Text segment: Begin

On Thursday, UBS has increased the stock price target for Natera (NASDAQ:NTRA), a leader in non-invasive genetic testing and analysis, to $104 from the previous target of $70, while retaining a Buy rating on the company's stock.
The adjustment reflects UBS's optimism about Natera's growth potential, particularly in the area of minimal residual disease (MRD) testing and its established presence in reproductive health diagnostics.
The firm's positive stance is based on Natera's recent performance, which surpassed preannounced figures. A notable achievement highlighted was the significant clinical volume of approximately 98,000 Signatera tests in the fourth quarter.
Moreover, the average selling price (ASP) for tests was higher than expected, reaching $509, which represents an increase from the $461 initially estimated by UBS. This rise in ASP is attributed to the stable pricing within the Women's Health segment and a higher price point, around $1,000, for the Signatera test.

Text segment: End
Recorded information: Begin

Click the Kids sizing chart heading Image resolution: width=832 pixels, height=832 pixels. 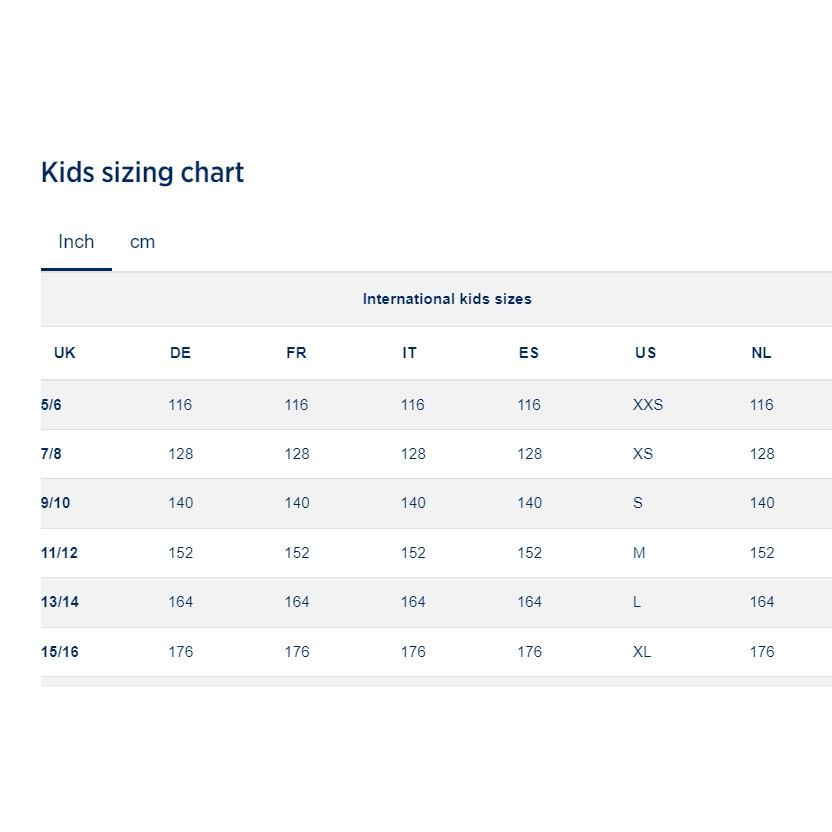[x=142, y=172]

Recorded information: End
Recorded information: Begin

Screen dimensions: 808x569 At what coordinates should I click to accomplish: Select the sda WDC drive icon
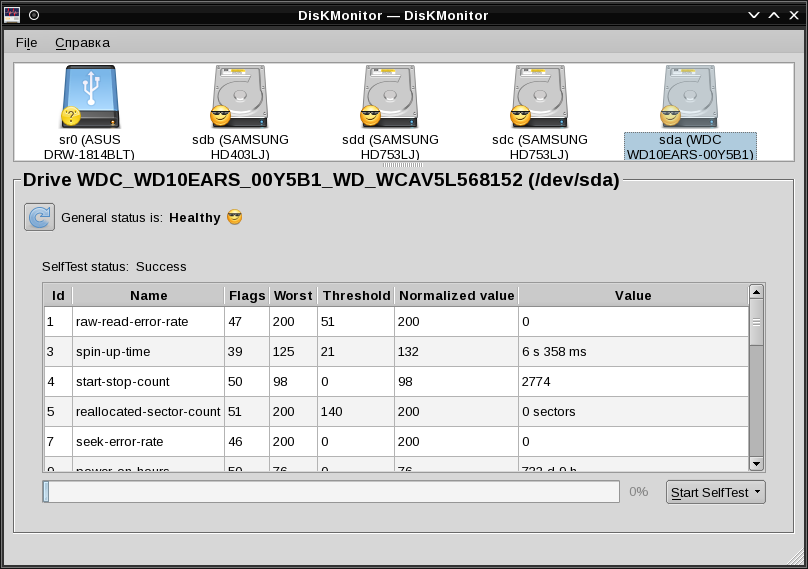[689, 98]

Recorded information: End

[Your tasks]
A. According to the Natera price-target text, what was the average selling price for tests?
B. Proceed with the article on UBS's Natera price target, picking up after its last sentence.

[Answers to each task]
A. $509

B.
Natera's financial health also showed promise, with organic gross margins exceeding expectations at 49%, compared to the 45% forecast by UBS. This improvement in margins was driven by the growth in ASP and ongoing cost of goods sold (COGS) enhancements. Despite these positive developments, Natera experienced a cash burn of approximately $61 million in the fourth quarter.
Looking ahead, UBS anticipates significant data readouts in the coming months. The ALTAIR trial, which evaluates the Signatera test for colorectal cancer (CRC), is expected to release top-line results in the third quarter of 2024, with a full data publication potentially available by the end of the year.
In addition, two early cancer detection study results are projected to be announced in the second and third quarters of 2024, which could further influence Natera's market position and financial performance.